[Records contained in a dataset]
*** Begin section ***
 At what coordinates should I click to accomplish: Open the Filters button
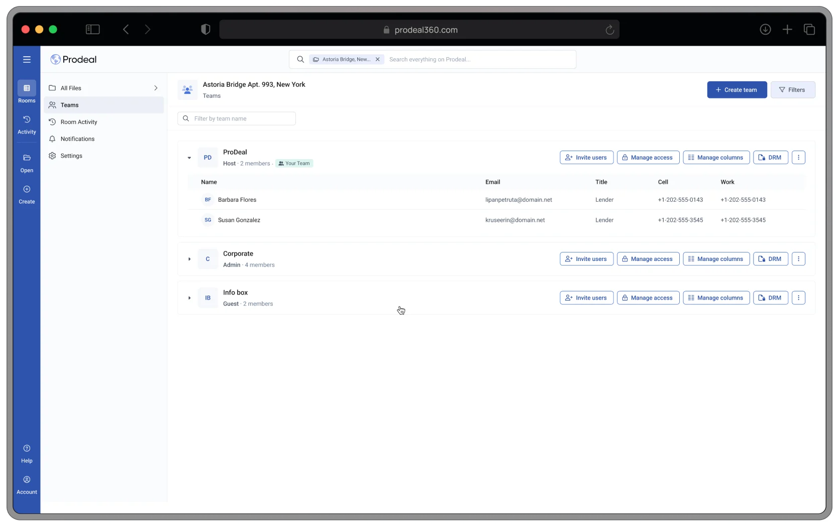point(792,90)
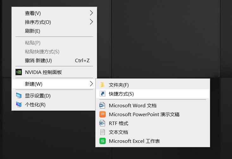
Task: Click the monitor icon beside 显示设置(D)
Action: click(x=19, y=96)
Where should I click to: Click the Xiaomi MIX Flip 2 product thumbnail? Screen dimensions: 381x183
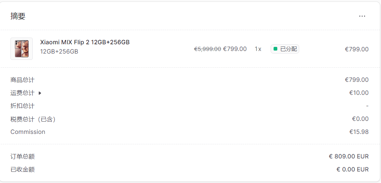click(x=22, y=49)
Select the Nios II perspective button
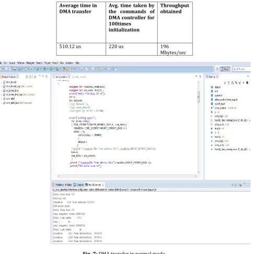This screenshot has width=253, height=254. point(225,69)
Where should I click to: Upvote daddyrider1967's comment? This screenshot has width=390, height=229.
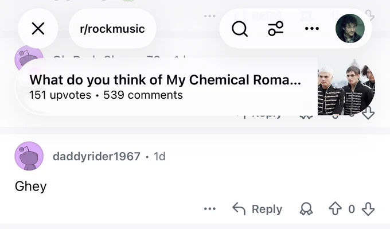pyautogui.click(x=335, y=209)
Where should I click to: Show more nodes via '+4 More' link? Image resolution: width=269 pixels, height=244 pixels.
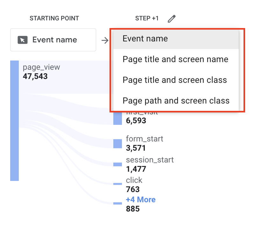pyautogui.click(x=141, y=200)
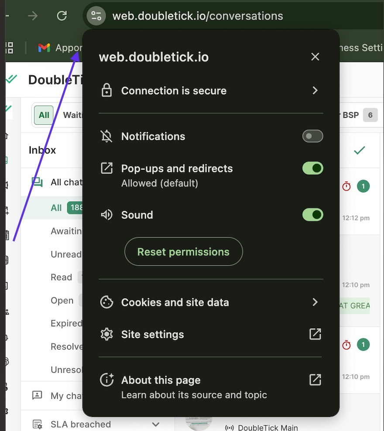Disable the Sound toggle

(x=312, y=215)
*** End section ***
*Activity*:
Print all of the records shown above exactly, leaving out each picture.

*Response to this task*:
 At what coordinates should I click to accomplish: Open the Filters button
point(792,90)
Task: Click the monitor icon beside 显示设置(D)
Action: click(x=19, y=96)
Where should I click to: Click the Xiaomi MIX Flip 2 product thumbnail? Screen dimensions: 381x183
click(x=22, y=49)
Select the Nios II perspective button
This screenshot has width=253, height=254. point(225,69)
Where should I click to: Upvote daddyrider1967's comment? This screenshot has width=390, height=229.
pyautogui.click(x=335, y=209)
Where should I click to: Show more nodes via '+4 More' link? Image resolution: width=269 pixels, height=244 pixels.
pyautogui.click(x=141, y=200)
Disable the Sound toggle

(x=312, y=215)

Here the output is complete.